The court declines to enter the requested pre-filing order. As Plaintiff noted at oral argument, Plaintiff has filed two lawsuits related to his HBJ preferred shares in this district and one in the Northern District of Illinois.*fn6 Despite his improper allegations of law-clerk bias in the 1992 litigation and his apparent belief that the district and circuit courts erred, this record does not support a finding that his activities were substantially numerous or abusive. See De Long, 912 F.2d at 1147 (citing cases in which litigants had filed 35 related complaints, Wood v. Santa Barbara Chamber of Commerce, 705 F.2d 1515, 1523, 1526 (9th Cir. 1983), more than 50 frivolous cases, In re Oliver, 682 F.3d 443, 444 (3d Cir. 1982), and more than 600 complaints, In re Green, 669 F.2d 779, 781 (D.C. Cir. 1981)). Furthermore, Plaintiff's argument indicates that he believes that the 2003-2007 time frame represented his last chance to seek redemption of the preferred shares. This suggests a lesser likelihood of future claims arising out of his ownership of the stock. Thus, despite the court's power to reinforce the effects of claim and issue preclusion by enjoining repetitive litigation, see Wood, 705 F.2d at 1524, the court denies the request to impose a pre-filing order for failure to demonstrate sufficiently vexatious conduct.*fn7


Based on the foregoing, the court hereby GRANTS the motion to dismiss with prejudice, DENIES the motion for sanctions, and DENIES the motion for a pre-filing order.

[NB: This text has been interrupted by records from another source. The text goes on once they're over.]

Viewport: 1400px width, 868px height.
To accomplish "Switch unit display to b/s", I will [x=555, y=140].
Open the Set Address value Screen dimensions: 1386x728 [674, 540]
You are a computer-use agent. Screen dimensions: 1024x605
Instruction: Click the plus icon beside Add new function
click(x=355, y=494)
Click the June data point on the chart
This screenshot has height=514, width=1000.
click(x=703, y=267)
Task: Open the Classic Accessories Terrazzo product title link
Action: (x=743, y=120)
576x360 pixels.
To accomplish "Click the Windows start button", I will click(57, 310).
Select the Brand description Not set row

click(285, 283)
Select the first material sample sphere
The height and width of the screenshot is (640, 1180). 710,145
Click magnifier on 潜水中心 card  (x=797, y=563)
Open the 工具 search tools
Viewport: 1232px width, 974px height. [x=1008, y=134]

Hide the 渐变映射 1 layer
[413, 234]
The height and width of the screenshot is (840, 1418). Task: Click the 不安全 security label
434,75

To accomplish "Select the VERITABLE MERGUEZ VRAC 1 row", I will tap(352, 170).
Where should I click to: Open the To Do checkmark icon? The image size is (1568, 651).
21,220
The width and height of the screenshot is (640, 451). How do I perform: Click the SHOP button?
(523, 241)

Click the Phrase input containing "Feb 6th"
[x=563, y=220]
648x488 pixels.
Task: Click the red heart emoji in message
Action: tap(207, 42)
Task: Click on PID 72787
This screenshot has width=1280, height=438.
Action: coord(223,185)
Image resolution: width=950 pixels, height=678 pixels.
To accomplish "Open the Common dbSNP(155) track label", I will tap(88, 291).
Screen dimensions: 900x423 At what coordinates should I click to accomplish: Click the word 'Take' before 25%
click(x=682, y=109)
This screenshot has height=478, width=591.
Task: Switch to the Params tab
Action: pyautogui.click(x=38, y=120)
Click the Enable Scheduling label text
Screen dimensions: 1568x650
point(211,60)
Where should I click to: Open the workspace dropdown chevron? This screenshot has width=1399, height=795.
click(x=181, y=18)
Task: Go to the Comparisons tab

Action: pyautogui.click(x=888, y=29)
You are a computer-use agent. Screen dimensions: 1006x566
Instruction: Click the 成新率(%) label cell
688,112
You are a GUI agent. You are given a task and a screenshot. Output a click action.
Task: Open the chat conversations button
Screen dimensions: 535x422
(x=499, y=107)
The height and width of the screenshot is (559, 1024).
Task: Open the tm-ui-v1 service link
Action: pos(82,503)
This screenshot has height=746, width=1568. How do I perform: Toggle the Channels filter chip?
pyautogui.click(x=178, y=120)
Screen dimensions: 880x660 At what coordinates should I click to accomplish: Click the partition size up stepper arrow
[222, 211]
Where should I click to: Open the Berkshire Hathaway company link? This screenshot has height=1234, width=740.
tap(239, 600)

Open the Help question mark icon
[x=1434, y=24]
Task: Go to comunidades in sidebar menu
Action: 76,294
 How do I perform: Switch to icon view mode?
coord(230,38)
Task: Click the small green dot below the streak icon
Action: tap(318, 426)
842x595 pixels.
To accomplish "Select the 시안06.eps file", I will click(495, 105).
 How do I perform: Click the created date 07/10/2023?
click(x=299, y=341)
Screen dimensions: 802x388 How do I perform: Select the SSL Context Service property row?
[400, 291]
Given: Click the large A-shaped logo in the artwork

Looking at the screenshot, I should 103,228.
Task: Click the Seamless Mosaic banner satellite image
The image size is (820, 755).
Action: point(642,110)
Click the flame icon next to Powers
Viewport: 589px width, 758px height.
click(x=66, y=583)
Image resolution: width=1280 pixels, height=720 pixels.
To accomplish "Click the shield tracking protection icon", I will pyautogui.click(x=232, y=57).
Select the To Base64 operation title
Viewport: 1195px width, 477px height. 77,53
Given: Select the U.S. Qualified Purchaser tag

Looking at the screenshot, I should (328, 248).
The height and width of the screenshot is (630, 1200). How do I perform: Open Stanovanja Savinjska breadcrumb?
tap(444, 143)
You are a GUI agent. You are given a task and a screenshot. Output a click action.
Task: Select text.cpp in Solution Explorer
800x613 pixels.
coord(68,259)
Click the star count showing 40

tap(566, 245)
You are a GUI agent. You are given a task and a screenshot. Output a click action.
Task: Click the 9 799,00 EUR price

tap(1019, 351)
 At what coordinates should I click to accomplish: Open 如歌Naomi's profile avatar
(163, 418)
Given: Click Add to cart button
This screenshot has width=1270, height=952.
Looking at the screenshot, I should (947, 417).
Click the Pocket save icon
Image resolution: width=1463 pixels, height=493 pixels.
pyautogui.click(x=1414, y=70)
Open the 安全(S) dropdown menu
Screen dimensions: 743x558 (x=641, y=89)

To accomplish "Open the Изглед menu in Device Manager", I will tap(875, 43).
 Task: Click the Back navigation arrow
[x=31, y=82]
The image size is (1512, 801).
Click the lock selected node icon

The court intends this order to act as a clear and unequivocal holding that Plaintiff has no remaining legal remedies arising out of his HBJ preferred stock. Plaintiff is strongly cautioned to recognize the legal impact of this holding, particularly as it relates to future litigation and requests for sanctions or vexatious-litigant orders against Plaintiff.